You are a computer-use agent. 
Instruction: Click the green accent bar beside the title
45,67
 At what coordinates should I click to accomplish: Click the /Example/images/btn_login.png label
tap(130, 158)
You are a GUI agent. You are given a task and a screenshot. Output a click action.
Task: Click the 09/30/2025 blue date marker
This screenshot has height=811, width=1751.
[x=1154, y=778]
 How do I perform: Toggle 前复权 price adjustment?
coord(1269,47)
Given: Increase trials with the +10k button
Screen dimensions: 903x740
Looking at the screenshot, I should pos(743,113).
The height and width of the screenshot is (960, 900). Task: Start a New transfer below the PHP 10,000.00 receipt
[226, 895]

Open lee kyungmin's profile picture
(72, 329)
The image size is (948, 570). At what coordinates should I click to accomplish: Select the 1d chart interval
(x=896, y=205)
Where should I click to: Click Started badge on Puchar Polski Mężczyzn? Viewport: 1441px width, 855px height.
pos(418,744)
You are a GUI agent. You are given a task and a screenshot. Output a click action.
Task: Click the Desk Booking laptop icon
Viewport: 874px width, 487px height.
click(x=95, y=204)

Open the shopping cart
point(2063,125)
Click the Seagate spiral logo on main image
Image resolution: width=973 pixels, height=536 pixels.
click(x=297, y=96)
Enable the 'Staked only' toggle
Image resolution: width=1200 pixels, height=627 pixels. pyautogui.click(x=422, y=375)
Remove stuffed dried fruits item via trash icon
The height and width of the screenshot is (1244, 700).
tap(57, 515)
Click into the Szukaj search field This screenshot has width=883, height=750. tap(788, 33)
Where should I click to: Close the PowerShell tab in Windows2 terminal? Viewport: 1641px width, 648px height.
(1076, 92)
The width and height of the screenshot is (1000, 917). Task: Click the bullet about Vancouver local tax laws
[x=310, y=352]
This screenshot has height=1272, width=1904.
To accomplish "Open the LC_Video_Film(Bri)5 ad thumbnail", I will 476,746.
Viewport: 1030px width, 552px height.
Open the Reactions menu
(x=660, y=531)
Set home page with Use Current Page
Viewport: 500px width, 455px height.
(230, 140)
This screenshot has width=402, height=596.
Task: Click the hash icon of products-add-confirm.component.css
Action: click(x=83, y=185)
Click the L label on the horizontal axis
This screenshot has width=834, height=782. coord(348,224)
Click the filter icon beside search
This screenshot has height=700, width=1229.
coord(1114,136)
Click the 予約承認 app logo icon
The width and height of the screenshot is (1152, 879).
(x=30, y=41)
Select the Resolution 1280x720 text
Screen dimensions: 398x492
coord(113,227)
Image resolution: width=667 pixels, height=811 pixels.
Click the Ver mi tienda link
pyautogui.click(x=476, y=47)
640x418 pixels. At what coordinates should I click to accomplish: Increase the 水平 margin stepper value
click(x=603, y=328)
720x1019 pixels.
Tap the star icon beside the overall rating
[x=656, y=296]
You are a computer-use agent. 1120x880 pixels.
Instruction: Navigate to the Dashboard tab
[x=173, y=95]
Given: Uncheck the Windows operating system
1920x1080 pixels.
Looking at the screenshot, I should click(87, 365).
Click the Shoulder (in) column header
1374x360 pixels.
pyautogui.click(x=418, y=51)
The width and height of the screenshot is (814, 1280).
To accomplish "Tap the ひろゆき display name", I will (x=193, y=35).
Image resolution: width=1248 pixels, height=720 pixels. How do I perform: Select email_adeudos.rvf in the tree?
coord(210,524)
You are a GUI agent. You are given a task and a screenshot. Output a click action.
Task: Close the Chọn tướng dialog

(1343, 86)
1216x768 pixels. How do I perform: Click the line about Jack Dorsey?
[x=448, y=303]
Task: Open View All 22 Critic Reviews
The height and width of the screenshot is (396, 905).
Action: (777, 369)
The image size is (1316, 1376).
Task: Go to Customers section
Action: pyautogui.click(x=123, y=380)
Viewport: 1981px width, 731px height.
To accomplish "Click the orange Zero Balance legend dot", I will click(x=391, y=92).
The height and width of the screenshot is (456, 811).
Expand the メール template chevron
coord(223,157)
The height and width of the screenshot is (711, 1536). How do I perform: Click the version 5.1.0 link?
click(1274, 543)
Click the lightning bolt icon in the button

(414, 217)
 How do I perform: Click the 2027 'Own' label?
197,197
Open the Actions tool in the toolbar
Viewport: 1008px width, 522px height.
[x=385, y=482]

**ABOUT THIS EXERCISE:**
Exactly as they stand, repeat all the records.

**YOUR SOLUTION:**
You are a computer-use agent. 
Instruction: Click the green accent bar beside the title
45,67
 At what coordinates should I click to accomplish: Click the /Example/images/btn_login.png label
tap(130, 158)
You are a GUI agent. You are given a task and a screenshot. Output a click action.
Task: Click the 09/30/2025 blue date marker
This screenshot has height=811, width=1751.
[x=1154, y=778]
 How do I perform: Toggle 前复权 price adjustment?
coord(1269,47)
Given: Increase trials with the +10k button
Screen dimensions: 903x740
Looking at the screenshot, I should pos(743,113).
The height and width of the screenshot is (960, 900). Task: Start a New transfer below the PHP 10,000.00 receipt
[226, 895]

Open lee kyungmin's profile picture
(72, 329)
The image size is (948, 570). At what coordinates should I click to accomplish: Select the 1d chart interval
(x=896, y=205)
Where should I click to: Click Started badge on Puchar Polski Mężczyzn? Viewport: 1441px width, 855px height.
pos(418,744)
You are a GUI agent. You are given a task and a screenshot. Output a click action.
Task: Click the Desk Booking laptop icon
Viewport: 874px width, 487px height.
click(x=95, y=204)

Open the shopping cart
point(2063,125)
Click the Seagate spiral logo on main image
Image resolution: width=973 pixels, height=536 pixels.
click(x=297, y=96)
Enable the 'Staked only' toggle
Image resolution: width=1200 pixels, height=627 pixels. pyautogui.click(x=422, y=375)
Remove stuffed dried fruits item via trash icon
The height and width of the screenshot is (1244, 700).
tap(57, 515)
Click into the Szukaj search field This screenshot has width=883, height=750. tap(788, 33)
Where should I click to: Close the PowerShell tab in Windows2 terminal? Viewport: 1641px width, 648px height.
(1076, 92)
The width and height of the screenshot is (1000, 917). Task: Click the bullet about Vancouver local tax laws
[x=310, y=352]
This screenshot has height=1272, width=1904.
To accomplish "Open the LC_Video_Film(Bri)5 ad thumbnail", I will 476,746.
Viewport: 1030px width, 552px height.
Open the Reactions menu
(x=660, y=531)
Set home page with Use Current Page
Viewport: 500px width, 455px height.
(230, 140)
This screenshot has width=402, height=596.
Task: Click the hash icon of products-add-confirm.component.css
Action: click(x=83, y=185)
Click the L label on the horizontal axis
This screenshot has width=834, height=782. coord(348,224)
Click the filter icon beside search
This screenshot has height=700, width=1229.
coord(1114,136)
Click the 予約承認 app logo icon
The width and height of the screenshot is (1152, 879).
(x=30, y=41)
Select the Resolution 1280x720 text
Screen dimensions: 398x492
coord(113,227)
Image resolution: width=667 pixels, height=811 pixels.
Click the Ver mi tienda link
pyautogui.click(x=476, y=47)
640x418 pixels. At what coordinates should I click to accomplish: Increase the 水平 margin stepper value
click(x=603, y=328)
720x1019 pixels.
Tap the star icon beside the overall rating
[x=656, y=296]
You are a computer-use agent. 1120x880 pixels.
Instruction: Navigate to the Dashboard tab
[x=173, y=95]
Given: Uncheck the Windows operating system
1920x1080 pixels.
Looking at the screenshot, I should click(87, 365).
Click the Shoulder (in) column header
1374x360 pixels.
pyautogui.click(x=418, y=51)
The width and height of the screenshot is (814, 1280).
To accomplish "Tap the ひろゆき display name", I will (x=193, y=35).
Image resolution: width=1248 pixels, height=720 pixels. How do I perform: Select email_adeudos.rvf in the tree?
coord(210,524)
You are a GUI agent. You are given a task and a screenshot. Output a click action.
Task: Close the Chọn tướng dialog

(1343, 86)
1216x768 pixels. How do I perform: Click the line about Jack Dorsey?
[x=448, y=303]
Task: Open View All 22 Critic Reviews
The height and width of the screenshot is (396, 905).
Action: (777, 369)
The image size is (1316, 1376).
Task: Go to Customers section
Action: pyautogui.click(x=123, y=380)
Viewport: 1981px width, 731px height.
To accomplish "Click the orange Zero Balance legend dot", I will click(x=391, y=92).
The height and width of the screenshot is (456, 811).
Expand the メール template chevron
coord(223,157)
The height and width of the screenshot is (711, 1536). How do I perform: Click the version 5.1.0 link?
click(1274, 543)
Click the lightning bolt icon in the button

(414, 217)
 How do I perform: Click the 2027 'Own' label?
197,197
Open the Actions tool in the toolbar
Viewport: 1008px width, 522px height.
[x=385, y=482]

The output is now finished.